◆ **EXERCISE PROMPT**:
The expected output is the data below, character for character, without its pictures.
....
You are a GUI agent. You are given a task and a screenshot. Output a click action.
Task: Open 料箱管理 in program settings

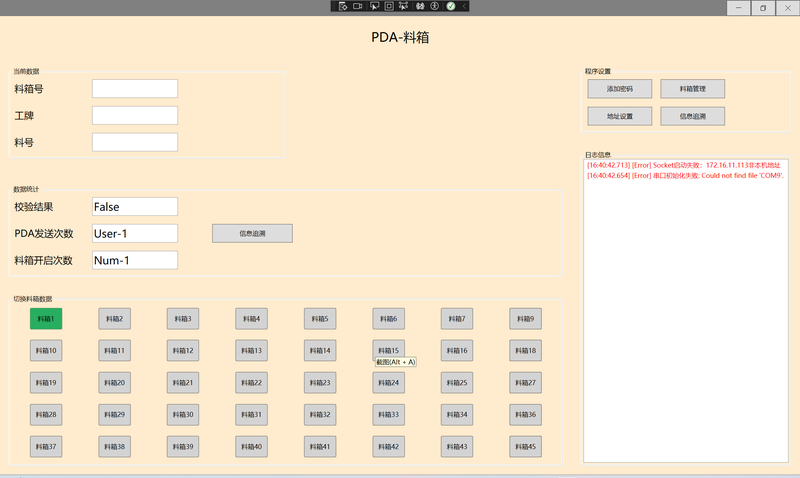pos(692,89)
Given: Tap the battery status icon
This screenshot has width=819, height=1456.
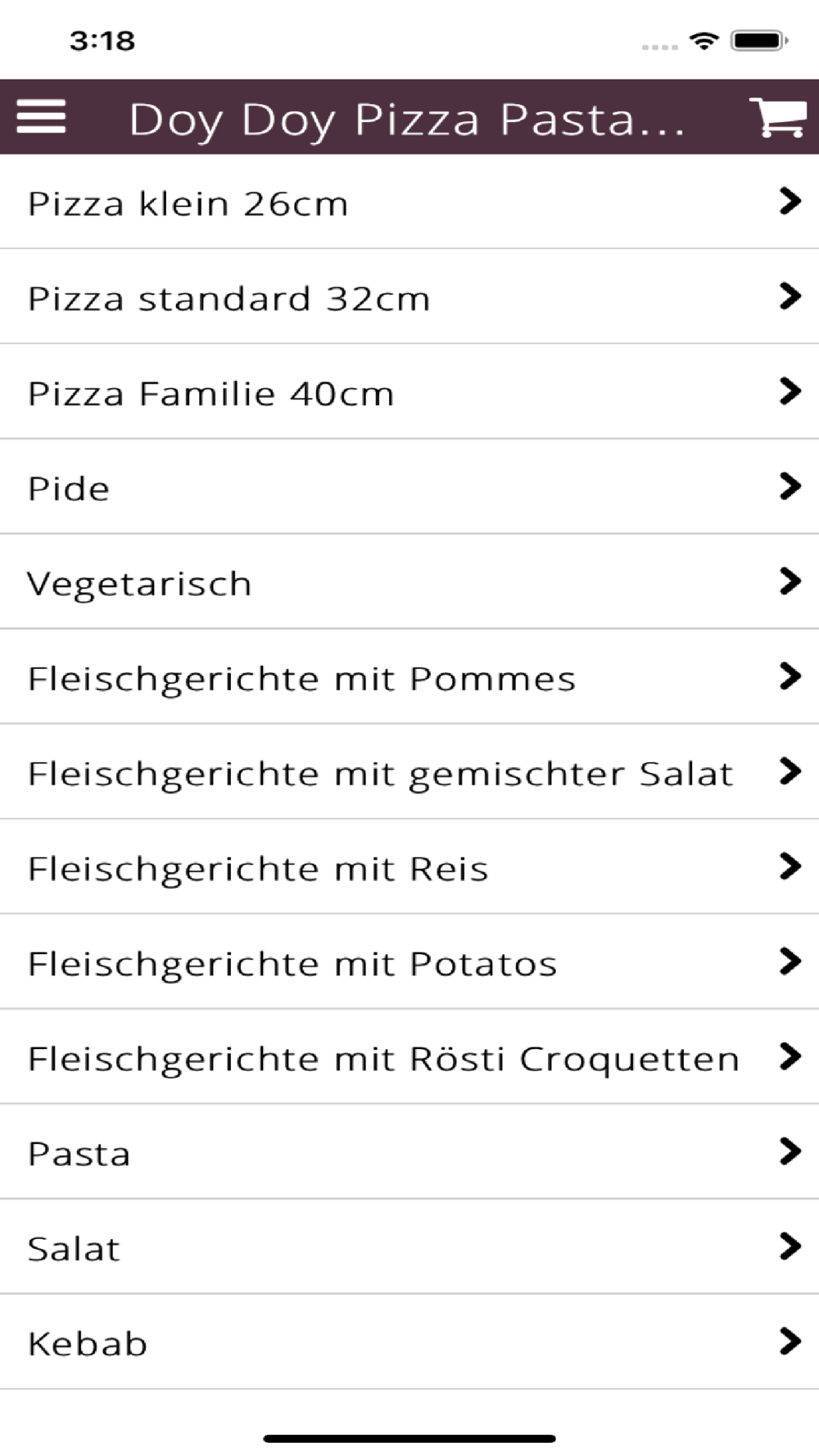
....
◆ **SOLUTION FOR THIS PROBLEM**:
You are a GUI agent. You are given a task and a screenshot. Output a click action.
Task: Open 料箱管理 in program settings

pos(692,89)
Given: Tap the battery status icon
This screenshot has width=819, height=1456.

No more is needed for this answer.